The vision for the school is to make it independent from funding and for that purpose several projects have started and others are about to start. Among those, I’ve been working with a vegetable garden, a tree nursery and a chicken project. I also got the opportunity to teach English and other subjects in some extra tuition for the students. Hopefully my stay has assisted the school in some way towards their vision of providing low cost education to unfortunate children from families unable to pay their school fees.
27 Dec 2011
A friend and I just had the pleasure of staying at Honey Badger and working alongside Jenny and Joey for two weeks. To say that they were welcoming, kind and generous would be an understatement. Jenny planned an amazing 3-day safari for us with a the wonderful guide and cook that made the experience as incredible as it was. I also had the opportunity to work with Jenny and Joey as a volunteer and feel my time could not have been better spent. The volunteer activities they planned for us were rewarding and utilized our skills as nurses perfectly. To top it off the grounds of the lodge are breathtaking and the staff are amazingly accommodating! Even though we only spent a short time with them, I know that when I return to Tanzania some time in the future, Joey and Jenny will welcome me back and another amazing Tanzania adventure will begin again :)

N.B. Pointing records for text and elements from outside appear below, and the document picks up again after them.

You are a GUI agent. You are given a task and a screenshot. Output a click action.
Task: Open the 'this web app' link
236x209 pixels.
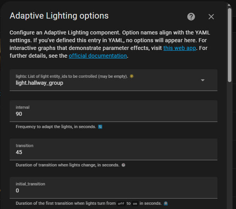pyautogui.click(x=180, y=48)
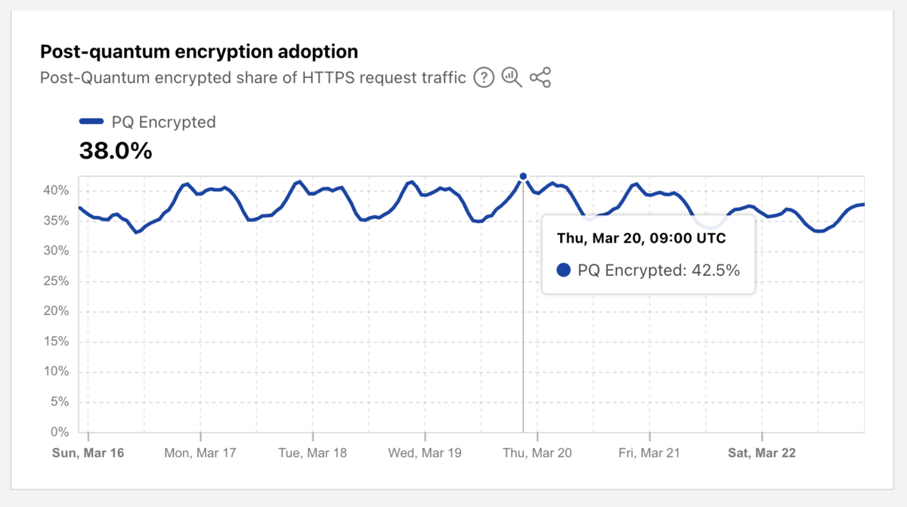Click the chart subtitle about HTTPS request traffic
Image resolution: width=907 pixels, height=507 pixels.
pyautogui.click(x=252, y=77)
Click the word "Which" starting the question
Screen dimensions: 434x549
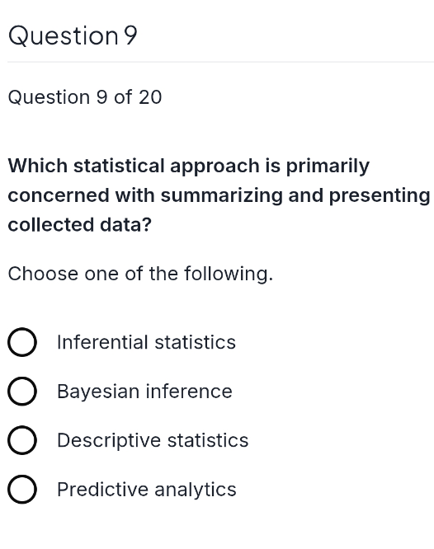click(37, 166)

Thanks again for everything at Honey Badger! You both were truly an integral part of such an amazing experience for Amanda and I. You were wonderful hosts and we appreciate all that you did to make us feel comfortable and at home so far from our real homes!
27 Dec 2011
I have always dreamed of coming to Africa. It is something I have had my mind set on for years and when the opportunity presented itself, I jumped on it. The 2 weeks I spent in Moshi at Honey Badger were the best 2 weeks of my life. I cannot put into words how appreciative I am for the impact these amazing people had on me. Honey Badger is a place I will always keep close to my heart, as I immediately felt like I had become apart of a family. I would highly recommend this place to anyone who loves to volunteer and who loves to be surrounded by smiling faces. I had the privilege of teaching a first aid class to many individuals who live in Moshi. Being able to see the happiness in their eyes and their eagerness to learn, share, and participate brought tears of joy to my eyes. I can only hope they continue to share what they have learned with others. Thank you Honey Badger and the incredible people of Moshi for stealing my heart and opening my eyes to what is really important in this world.
20 May 2011
I choose SAIDIA Tanzania because of..”the community consciousness of the organisation, I didn’t want to be part of an organisation that was not connected to the community and trying to better it, so that it can one day successfully function without outside aid”

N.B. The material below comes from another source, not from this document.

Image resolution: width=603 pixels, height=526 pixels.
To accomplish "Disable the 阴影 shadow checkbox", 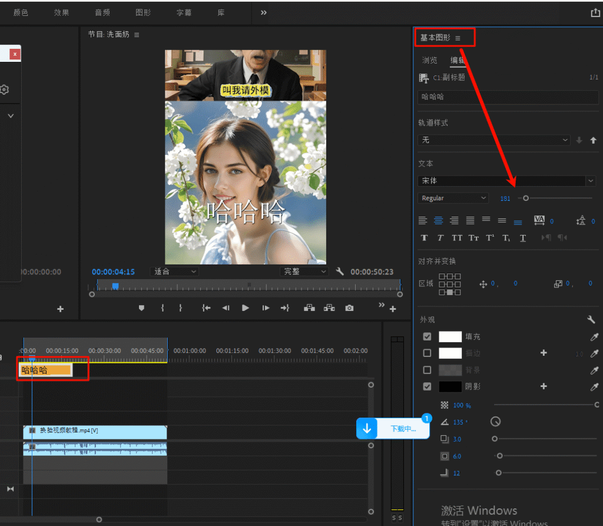I will pos(427,387).
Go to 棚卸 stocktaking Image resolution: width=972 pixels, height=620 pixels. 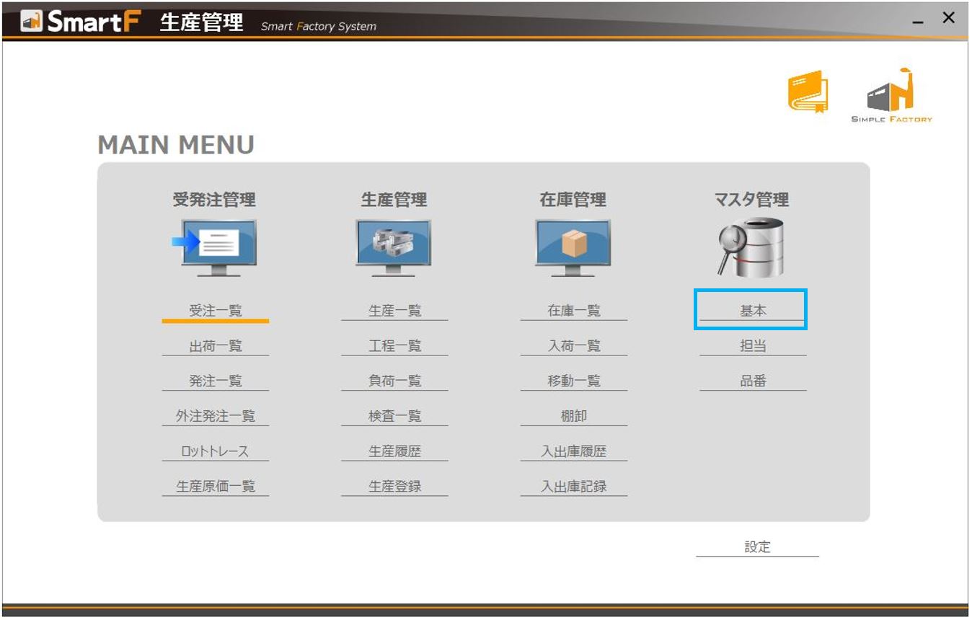[x=574, y=416]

“Great food, love the staff” Pat and Johari really made me feel at home”
“Joey and Jenny were wonderful hosts, very approachable, Amos and David were helpful in organising trips and taking me to town”

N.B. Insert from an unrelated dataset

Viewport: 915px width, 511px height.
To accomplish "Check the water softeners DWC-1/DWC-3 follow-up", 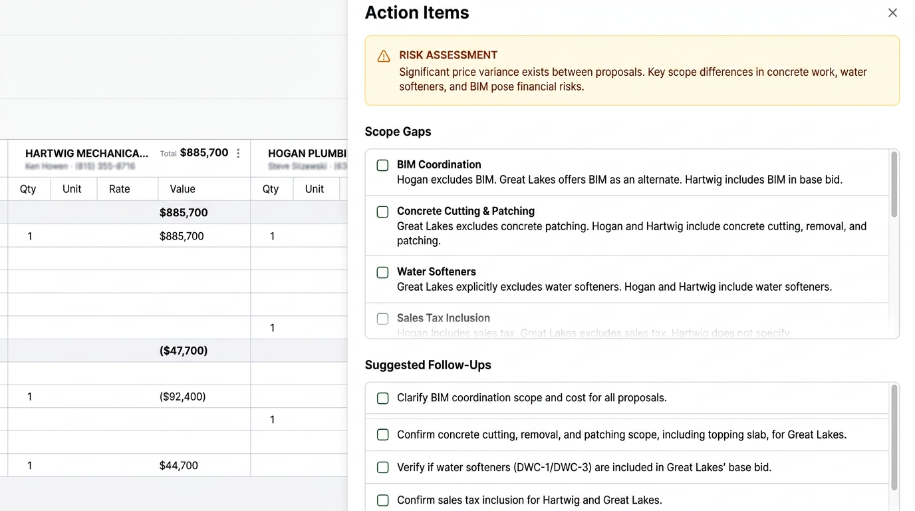I will click(x=382, y=467).
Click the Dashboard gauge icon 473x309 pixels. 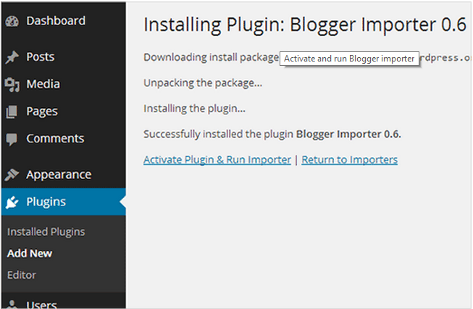(x=12, y=21)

“Being a teacher from the US Second chance was the logical placement. I immediately felt welcome and needed and am very happy that I could help in such an important way”“The teachers I worked with are all wonderful, motivated people. I feel really confident that they will continue to work with the new techniques I introduced to them. Having already seen great progress in each class. I am sure that they have leaned and will continue to learn more effective pedagogy”
Mary, May 2011
13 Jan 2009
As we start life here in this new place, I’ve been very aware of our creation of yet another new cycle, a new routine, for our days. Its interesting to see what parts of our daily patterns remain the same in each place we visit – and what is new again and again. One thing that remains the same, is that I want to share the cycle with all of you.
Our life in Mwanza, Tanzania looks a little something like this...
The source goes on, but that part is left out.